===== Estratto della pagina =====

23/01/2012
Record di fallimenti nel 2011. Nell’anno che ci siamo lasciati alle spalle sono state 12.094 le aziende costrette a chiudere i battenti. Il 7,4% in più rispetto all’anno precedente. il numero più elevato da quando e' stata riformata la disciplina fallimentare nel 2006. Tra il 2009 e il 2011 sono fallite nel complesso 33 mila imprese. Un dato ancora più significativo se letto nelle sue implicazioni: sono 300mila infatti i posti di lavoro persi nel triennio. È quanto emerge da una ricerca dell'Osservatorio Crisi d'Impresa di Cerved Group, secondo la quale sono state avviate 35oo procedure di fallimento soltanto negli ultimi tre mesi (+1,9%). "Con lo scenario di mercato che si prospetta davanti a noi - commenta Gianandrea De Bernardis, amministratore delegato di Cerved Group - se non si interviene rapidamente sul fronte della liquidità, il rischio che gli effetti negativi si ripercuotano anche sulle aziende sane, ma prive delle risorse finanziarie necessarie, diventa molto concreto".
Nel 2011 i fallimenti nel nostro Paese sono aumentati in tutte le forme giuridiche, con una prevalenza delle società di capitali (+8,6% sul 2010) rispetto alle altre strutture societarie (+4,7%). Nello stesso periodo è stato registrato un incremento dei fallimenti nei servizi (+10% rispetto al 2010) e nelle costruzioni (+7,8%). A sorpresa, l'industria – che resta comunque il macrosettore con la maggiore frequenza di fallimenti – ha registrato un'inversione di tendenza rispetto al 2010 (-6,3%).

===== Dati memorizzati =====

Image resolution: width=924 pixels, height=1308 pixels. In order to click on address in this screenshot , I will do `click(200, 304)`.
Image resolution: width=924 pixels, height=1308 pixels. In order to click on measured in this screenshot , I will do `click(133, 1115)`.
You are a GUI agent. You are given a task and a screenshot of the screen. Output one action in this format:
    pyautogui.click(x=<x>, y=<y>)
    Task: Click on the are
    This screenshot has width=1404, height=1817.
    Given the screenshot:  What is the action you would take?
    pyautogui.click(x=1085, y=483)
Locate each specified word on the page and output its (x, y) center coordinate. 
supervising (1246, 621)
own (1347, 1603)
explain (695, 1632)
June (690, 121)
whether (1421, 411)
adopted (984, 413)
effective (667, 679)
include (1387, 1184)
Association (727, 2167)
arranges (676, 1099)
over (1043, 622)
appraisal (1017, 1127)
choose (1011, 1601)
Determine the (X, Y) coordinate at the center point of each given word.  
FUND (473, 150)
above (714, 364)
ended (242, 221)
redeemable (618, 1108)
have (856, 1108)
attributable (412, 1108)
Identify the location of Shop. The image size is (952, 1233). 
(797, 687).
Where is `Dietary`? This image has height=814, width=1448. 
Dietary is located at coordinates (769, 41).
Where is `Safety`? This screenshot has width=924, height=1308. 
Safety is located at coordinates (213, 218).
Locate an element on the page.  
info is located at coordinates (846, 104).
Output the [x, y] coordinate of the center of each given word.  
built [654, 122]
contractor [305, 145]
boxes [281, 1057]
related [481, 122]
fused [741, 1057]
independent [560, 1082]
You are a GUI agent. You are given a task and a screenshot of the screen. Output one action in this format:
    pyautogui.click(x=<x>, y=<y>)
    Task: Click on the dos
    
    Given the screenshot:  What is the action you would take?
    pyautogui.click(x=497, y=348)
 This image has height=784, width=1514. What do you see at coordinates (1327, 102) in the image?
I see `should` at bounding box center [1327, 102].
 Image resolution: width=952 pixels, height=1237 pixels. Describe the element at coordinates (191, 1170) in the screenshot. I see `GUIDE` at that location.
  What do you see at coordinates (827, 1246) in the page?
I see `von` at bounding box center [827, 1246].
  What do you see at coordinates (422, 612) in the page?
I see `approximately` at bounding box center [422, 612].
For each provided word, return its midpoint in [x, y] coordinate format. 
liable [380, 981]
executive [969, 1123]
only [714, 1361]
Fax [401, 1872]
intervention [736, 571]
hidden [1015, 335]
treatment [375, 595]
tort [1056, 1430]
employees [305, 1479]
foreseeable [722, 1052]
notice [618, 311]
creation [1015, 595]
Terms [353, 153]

=====

■ Consegna A ■
Ricopia dal testo sui fallimenti del 2011 il passo che va da "Nel 2011 i fallimenti" fino a "al 2010 (-6,3%)." compreso.
■ Consegna B ■
Stabilisci se ciascuna affermazione concorda con il testo sui fallimenti del 2011, rispondendo sì o no e citando le parole del testo che lo decidono: (i) nel 2011 le aziende costrette a chiudere sono state 12.094; (ii) nel 2011 i fallimenti nell'industria sono aumentati rispetto al 2010; (iii) tra il 2009 e il 2011 sono andati persi 300mila posti di lavoro.

■ Soluzione A ■
Nel 2011 i fallimenti nel nostro Paese sono aumentati in tutte le forme giuridiche, con una prevalenza delle società di capitali (+8,6% sul 2010) rispetto alle altre strutture societarie (+4,7%). Nello stesso periodo è stato registrato un incremento dei fallimenti nei servizi (+10% rispetto al 2010) e nelle costruzioni (+7,8%). A sorpresa, l'industria – che resta comunque il macrosettore con la maggiore frequenza di fallimenti – ha registrato un'inversione di tendenza rispetto al 2010 (-6,3%).

■ Soluzione B ■
(i) Sì: "sono state 12.094 le aziende costrette a chiudere i battenti".
(ii) No: "ha registrato un'inversione di tendenza rispetto al 2010 (-6,3%)".
(iii) Sì: "sono 300mila infatti i posti di lavoro persi nel triennio".